ROBERTO BARZANTI
Cronaca

Il viaggio di Alessandro Falassi. Quel ponte tra Siena e il mondo

Storico, antropologo, priore della sua Contrada, unì il legame con la sua terra a una visione cosmopolita. Da “La terra in piazza“ a “La Santa dell’Oca“, dall’insegnamento al Mangia d’oro: le tappe di una vita.

Alessandro Falassi al teatro dei Rinnovati in occasione della presentazione del Palio di Botero

Alessandro Falassi al teatro dei Rinnovati in occasione della presentazione del Palio di Botero

Alessandro Falassi, 1945-2014, spiccò per i suoi originali interessi fin dagli anni del Liceo classico. Sarà perché veniva da fuori e voleva mantenere un legame forte con il solerte Chianti, con la nativa Castellina. A terza liceo, alla vigilia della maturità – era il 1964 – vinse il premio messo a concorso dal locale Comitato per la storia del Risorgimento italiano con una prova maiuscola, dove rivisitava con matura disinvoltura critica un’età di solito scandita con retorica enfasi. Era sveglio, curioso, intraprendente, sornione e diplomatico.

Sandro fu calamitato da Firenze, dove nel 1970 si laureò al Cesare Alfieri, dove ebbe modo di conoscere il docente di letteratura francese Mario Luzi, che influì profondamente nel modo di accostarsi alle tradizioni popolari più ancora che nel commentare i testi del suo corso. Nel 1970, appena conclusa l’esperienza fiorentina, fece la valigia e approdò a Berkeley: la sede preferita del suo impegno di ricercatore. Partì portando con sé una lettera di presentazione che come sindaco di Siena scrissi al professor Alan Dundes. L’avevo stesa di tutto cuore, con piena sincerità.

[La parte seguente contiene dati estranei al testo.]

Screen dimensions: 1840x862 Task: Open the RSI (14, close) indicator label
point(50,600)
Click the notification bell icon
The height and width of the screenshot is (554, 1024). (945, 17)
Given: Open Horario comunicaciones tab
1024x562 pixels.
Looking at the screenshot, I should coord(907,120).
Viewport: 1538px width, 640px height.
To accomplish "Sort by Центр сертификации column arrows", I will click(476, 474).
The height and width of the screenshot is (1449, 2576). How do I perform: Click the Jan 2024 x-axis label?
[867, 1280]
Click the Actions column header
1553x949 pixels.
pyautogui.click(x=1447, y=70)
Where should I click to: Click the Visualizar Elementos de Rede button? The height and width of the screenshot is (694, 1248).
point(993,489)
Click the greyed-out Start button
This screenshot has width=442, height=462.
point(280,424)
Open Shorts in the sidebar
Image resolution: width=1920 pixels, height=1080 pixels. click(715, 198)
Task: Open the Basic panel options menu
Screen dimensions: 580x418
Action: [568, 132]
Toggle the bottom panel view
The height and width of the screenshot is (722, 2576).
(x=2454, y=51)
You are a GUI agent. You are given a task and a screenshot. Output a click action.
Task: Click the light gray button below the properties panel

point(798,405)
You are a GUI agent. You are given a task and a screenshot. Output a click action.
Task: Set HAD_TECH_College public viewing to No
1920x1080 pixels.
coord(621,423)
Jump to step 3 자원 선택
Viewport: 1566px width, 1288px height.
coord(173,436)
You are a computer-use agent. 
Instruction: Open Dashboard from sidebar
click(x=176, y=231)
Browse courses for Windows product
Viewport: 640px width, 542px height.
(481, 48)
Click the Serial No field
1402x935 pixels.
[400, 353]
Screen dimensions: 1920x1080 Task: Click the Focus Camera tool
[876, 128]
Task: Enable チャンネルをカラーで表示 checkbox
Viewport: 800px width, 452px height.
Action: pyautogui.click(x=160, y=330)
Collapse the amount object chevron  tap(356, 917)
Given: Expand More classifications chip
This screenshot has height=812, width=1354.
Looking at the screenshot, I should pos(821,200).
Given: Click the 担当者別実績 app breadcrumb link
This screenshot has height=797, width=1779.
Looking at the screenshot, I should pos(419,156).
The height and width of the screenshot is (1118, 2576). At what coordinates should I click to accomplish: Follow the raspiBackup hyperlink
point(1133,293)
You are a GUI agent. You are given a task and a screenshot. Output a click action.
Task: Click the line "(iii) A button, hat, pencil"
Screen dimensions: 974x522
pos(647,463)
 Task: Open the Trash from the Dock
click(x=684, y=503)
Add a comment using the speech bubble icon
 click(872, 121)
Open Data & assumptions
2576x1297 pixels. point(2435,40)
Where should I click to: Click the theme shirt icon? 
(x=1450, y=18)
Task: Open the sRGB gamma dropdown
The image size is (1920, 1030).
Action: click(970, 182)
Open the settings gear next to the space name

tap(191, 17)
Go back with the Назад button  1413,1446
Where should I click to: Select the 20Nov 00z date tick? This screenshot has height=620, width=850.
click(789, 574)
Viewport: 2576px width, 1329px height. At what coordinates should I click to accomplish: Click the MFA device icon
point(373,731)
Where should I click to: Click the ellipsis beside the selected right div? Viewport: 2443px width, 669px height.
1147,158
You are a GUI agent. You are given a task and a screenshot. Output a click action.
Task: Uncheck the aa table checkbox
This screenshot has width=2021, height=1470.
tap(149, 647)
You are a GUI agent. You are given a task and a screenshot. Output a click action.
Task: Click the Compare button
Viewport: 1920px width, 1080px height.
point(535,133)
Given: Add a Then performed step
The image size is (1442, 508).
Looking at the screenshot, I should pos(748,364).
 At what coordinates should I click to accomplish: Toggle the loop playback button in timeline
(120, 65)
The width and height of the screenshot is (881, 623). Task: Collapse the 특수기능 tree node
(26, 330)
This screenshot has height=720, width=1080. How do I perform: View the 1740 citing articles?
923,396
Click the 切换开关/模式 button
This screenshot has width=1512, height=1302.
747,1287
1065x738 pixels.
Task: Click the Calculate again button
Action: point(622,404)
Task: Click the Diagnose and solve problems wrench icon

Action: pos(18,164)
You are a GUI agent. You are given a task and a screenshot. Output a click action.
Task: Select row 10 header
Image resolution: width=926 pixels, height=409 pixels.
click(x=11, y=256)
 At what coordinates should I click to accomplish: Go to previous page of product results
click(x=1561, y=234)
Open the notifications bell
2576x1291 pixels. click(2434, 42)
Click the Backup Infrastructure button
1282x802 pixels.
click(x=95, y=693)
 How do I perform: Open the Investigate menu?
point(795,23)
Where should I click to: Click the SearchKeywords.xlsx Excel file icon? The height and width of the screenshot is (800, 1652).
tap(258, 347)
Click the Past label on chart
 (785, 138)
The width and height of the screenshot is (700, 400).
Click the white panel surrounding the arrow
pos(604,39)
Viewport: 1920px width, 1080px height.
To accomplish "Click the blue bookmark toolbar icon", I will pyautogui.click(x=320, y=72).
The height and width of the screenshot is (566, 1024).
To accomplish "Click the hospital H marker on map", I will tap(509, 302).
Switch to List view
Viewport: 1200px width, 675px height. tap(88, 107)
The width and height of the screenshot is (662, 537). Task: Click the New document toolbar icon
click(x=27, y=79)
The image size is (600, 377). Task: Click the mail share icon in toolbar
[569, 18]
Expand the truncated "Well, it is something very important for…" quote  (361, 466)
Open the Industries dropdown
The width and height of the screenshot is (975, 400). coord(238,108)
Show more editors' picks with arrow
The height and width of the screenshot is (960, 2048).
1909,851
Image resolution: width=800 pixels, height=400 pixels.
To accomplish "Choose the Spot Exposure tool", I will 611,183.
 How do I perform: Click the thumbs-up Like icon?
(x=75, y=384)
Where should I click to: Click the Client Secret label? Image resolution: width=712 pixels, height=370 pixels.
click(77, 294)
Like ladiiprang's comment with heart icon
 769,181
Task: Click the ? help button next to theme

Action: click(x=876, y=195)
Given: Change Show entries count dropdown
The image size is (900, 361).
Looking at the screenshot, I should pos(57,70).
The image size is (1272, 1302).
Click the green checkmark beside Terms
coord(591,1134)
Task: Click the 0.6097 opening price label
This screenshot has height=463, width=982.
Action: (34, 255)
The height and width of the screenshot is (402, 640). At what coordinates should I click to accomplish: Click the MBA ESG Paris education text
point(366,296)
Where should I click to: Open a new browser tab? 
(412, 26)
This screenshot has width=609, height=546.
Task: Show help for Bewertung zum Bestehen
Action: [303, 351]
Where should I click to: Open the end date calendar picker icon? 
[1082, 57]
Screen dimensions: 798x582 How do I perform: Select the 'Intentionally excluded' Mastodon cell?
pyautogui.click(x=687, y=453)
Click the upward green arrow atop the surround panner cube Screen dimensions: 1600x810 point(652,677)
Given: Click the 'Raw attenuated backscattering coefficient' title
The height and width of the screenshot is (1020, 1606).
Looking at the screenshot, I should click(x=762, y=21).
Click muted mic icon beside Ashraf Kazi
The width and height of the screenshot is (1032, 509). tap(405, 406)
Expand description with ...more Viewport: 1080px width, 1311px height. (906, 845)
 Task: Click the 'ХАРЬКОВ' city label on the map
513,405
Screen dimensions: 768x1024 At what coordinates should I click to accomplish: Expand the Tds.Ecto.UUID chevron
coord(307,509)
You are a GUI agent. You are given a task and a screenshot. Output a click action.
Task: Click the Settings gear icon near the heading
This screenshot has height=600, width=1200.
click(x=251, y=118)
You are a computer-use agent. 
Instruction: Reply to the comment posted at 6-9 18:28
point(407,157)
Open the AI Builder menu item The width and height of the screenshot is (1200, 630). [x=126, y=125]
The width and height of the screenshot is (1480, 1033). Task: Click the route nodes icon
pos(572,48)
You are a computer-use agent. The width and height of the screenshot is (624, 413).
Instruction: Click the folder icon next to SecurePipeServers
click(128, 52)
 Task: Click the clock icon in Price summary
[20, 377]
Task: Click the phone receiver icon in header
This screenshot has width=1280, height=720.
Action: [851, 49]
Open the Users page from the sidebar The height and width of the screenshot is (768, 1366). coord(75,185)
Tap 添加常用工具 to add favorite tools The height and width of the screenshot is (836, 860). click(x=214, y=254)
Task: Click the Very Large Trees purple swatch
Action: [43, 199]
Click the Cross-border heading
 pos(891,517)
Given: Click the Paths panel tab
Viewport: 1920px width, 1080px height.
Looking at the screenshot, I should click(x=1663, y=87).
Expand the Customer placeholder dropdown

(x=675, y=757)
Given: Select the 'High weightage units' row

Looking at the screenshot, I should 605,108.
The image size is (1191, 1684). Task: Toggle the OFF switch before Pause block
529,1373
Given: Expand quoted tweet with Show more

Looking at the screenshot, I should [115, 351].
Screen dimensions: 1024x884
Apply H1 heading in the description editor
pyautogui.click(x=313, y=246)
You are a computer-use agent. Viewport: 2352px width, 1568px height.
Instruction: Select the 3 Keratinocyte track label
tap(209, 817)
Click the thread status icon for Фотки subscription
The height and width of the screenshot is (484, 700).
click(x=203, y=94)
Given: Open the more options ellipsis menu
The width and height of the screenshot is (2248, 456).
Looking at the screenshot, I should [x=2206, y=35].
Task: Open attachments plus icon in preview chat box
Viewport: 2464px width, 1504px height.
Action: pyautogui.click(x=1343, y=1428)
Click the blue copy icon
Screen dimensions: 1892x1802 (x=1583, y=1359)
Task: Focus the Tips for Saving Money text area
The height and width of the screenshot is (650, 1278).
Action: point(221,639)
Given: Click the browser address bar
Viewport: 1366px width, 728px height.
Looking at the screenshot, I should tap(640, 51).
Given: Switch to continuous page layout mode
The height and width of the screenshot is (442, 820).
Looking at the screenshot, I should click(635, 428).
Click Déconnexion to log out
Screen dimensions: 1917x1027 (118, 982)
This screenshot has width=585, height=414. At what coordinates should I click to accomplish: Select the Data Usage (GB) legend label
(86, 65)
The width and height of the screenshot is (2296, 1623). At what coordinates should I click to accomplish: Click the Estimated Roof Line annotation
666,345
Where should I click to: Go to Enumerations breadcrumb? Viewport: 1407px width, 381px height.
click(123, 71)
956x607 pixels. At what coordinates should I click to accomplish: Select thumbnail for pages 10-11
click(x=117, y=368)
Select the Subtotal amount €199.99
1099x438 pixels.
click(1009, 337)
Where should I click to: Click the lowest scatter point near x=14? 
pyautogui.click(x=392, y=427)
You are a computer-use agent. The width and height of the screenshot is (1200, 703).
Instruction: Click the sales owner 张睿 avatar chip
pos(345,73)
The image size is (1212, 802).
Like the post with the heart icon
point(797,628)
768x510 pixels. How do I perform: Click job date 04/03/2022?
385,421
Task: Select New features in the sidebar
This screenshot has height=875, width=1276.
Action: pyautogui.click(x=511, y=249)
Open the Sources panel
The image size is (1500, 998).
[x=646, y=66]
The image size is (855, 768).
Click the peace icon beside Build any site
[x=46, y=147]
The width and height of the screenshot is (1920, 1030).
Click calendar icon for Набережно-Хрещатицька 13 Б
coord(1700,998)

Era giunta l’ora – ritenevamo – di guardare il Palio alla luce delle categorie di un’antropologia culturale contraddistinta da molti debiti verso le teorie della psicanalisi freudiana: "Siena ospita – rileggo quella missiva, datata 7 novembre 1970 – uno degli esempi più alti e autentici del folklore italiano, il Palio, una gara in cui esplode una complessa vita istituzionale ricca di abitudini e costumi che meritano un’esplorazione più attenta di quella finora goduta". Nacque così il libro a due mani “La terra in piazza” (Universiy of California Press Berkeley Los Angeles London, 1975), grazie anche al generoso sostegno del Monte dei Paschi. Il libro – ormai un classico – presentò una nuova interpretazione del Palio. Immise la festa in un universo che lo sottraeva alla retorica patriottarda e lo consegnava alla postmodernità. Era un’opera di laicizzazione che Alessandro, prudente diplomatico, non volle subito far tradurre. Temeva fraintendimenti.

La ricerca era fondata su un’ antropologia tesa a svelare i simboli nascosti perlopiù di timbro erotico nei comportamenti che scatenava. Uscì in seconda edizione nel 1984 e i mugugni cessarono. Il libro più suo che Falassi abbia dedicato all’universo del Palio e delle Contrade è “Per forza e per amore. I canti popolari del Palio di Siena” (1980). Il canzoniere collettivo della festa contiene un’inesauribile miniera di metafore, di ambigue allusioni, sfacciati epiteti, sguaiate imprecazioni. Lungo le tortuose vie di Siena Falassi non poteva non imbattersi nell’icona di Caterina di Jacopo di Benincasa, e nacque così “La Santa dell’Oca” (1980). L’autore si guardava bene dall’addentrarsi in disquisizioni filologiche sulla scrittura o sulla biografia e si atteneva scrupolosamente a commentare la fortuna delle Santa nelle molte vesti che le erano state cucite addosso. Sandro volle che fossi io a pronunciare la “laudatio” d’uso quando gli fu conferito, nel 1991, il Mangia d’oro.

Lo rivedo in quel giorno caldo di abbracci, con Chiara e con Giovanni, nato da poco. La lezione che Alessandro ci lascia, con tanti scritti, colti senza spocchia, e con l’appassionato insegnamento all’Università , si può riassumere in un prezioso monito: star dentro – fu Priore dell’Istrice – ad un magnifico rito ma sapendolo guardare da fuori, capire e amare le tradizioni delle propria terra non facendosene travolgere, individuare nell’eccezionalità la norma, nel fasto splendente la quotidiana fatica. Gli piaceva un proverbio: "Il mondo è di chi lo sa canzonare".